Database management is a system for managing the data that supports a company’s business operations. It involves storing data, distributing it to applications and users and editing it as required as well as monitoring changes in data and preventing data corruption due to unexpected failure. It is a component of the entire informational infrastructure of a business that aids in decision-making in corporate growth, as well as compliance with laws like the GDPR and the California Consumer Privacy Act.

In the 1960s, Charles Bachman and IBM along with others created the first database systems. They evolved into the information management systems (IMS) which allowed for the storage and retrieve massive amounts of data for a wide range of uses, from calculating inventory to supporting complex human resources and financial accounting functions.

A database is a set of tables that arrange data in accordance with a certain scheme, like one-to many relationships. It makes use of primary keys to identify records and allow cross-references between tables. Each table has a variety of fields, called attributes, that provide information about the entities that comprise the data. Relational models, invented by E. F. “TedCodd Codd in the 1970s at IBM as a database, are the most widely used type of database currently. The concept is based on normalizing data to make it simpler to use.
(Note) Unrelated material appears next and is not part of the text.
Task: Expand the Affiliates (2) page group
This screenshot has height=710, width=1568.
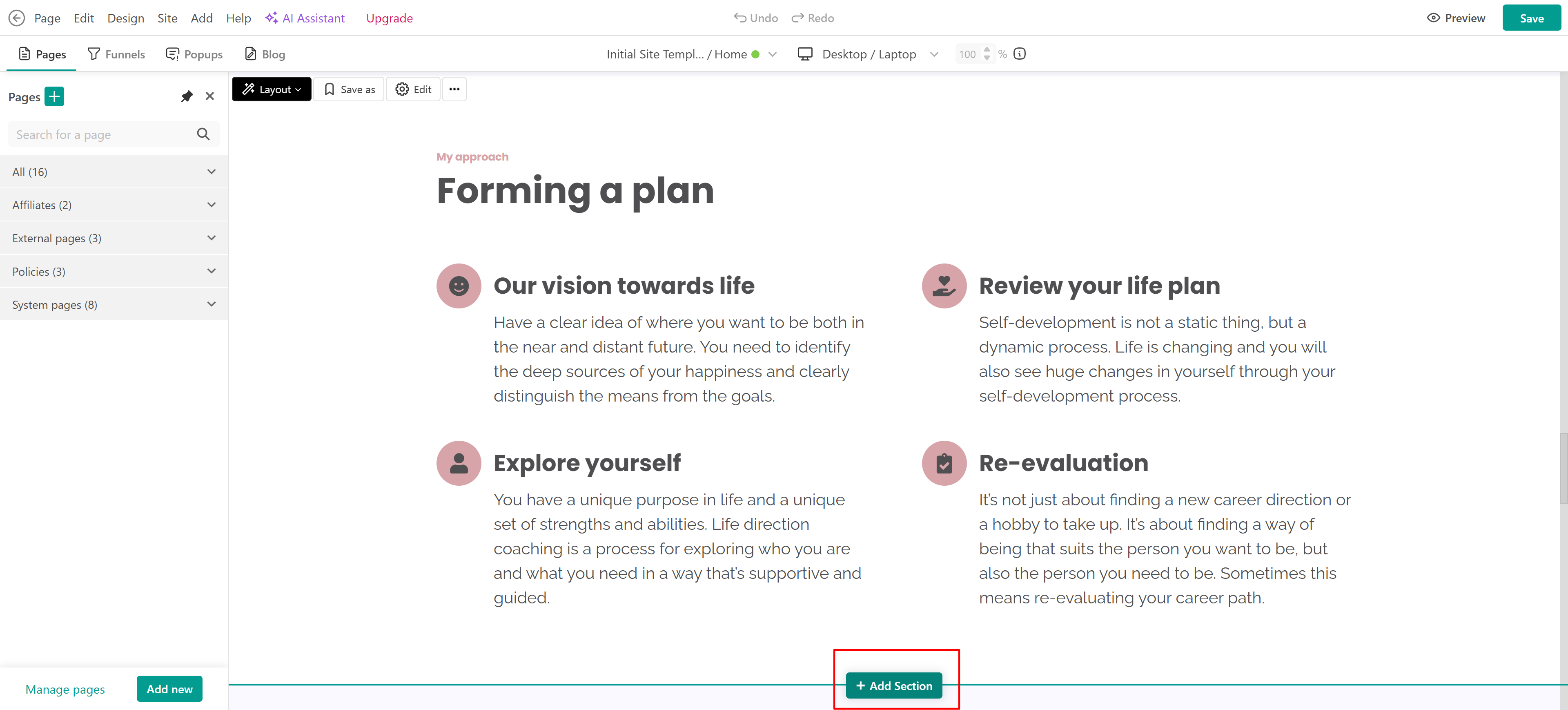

It is also easier to update data since it does not require changing various databases.

The majority of DBMSs are able to support different types of databases by offering different levels of external and internal organization. The internal level is concerned with cost, scalability, and other operational issues, including the physical layout of the database. The external level is the representation of the database in user interfaces and applications. It can include a combination of various external views (based on the various data models) and can also include virtual tables that are created from generic data to improve performance.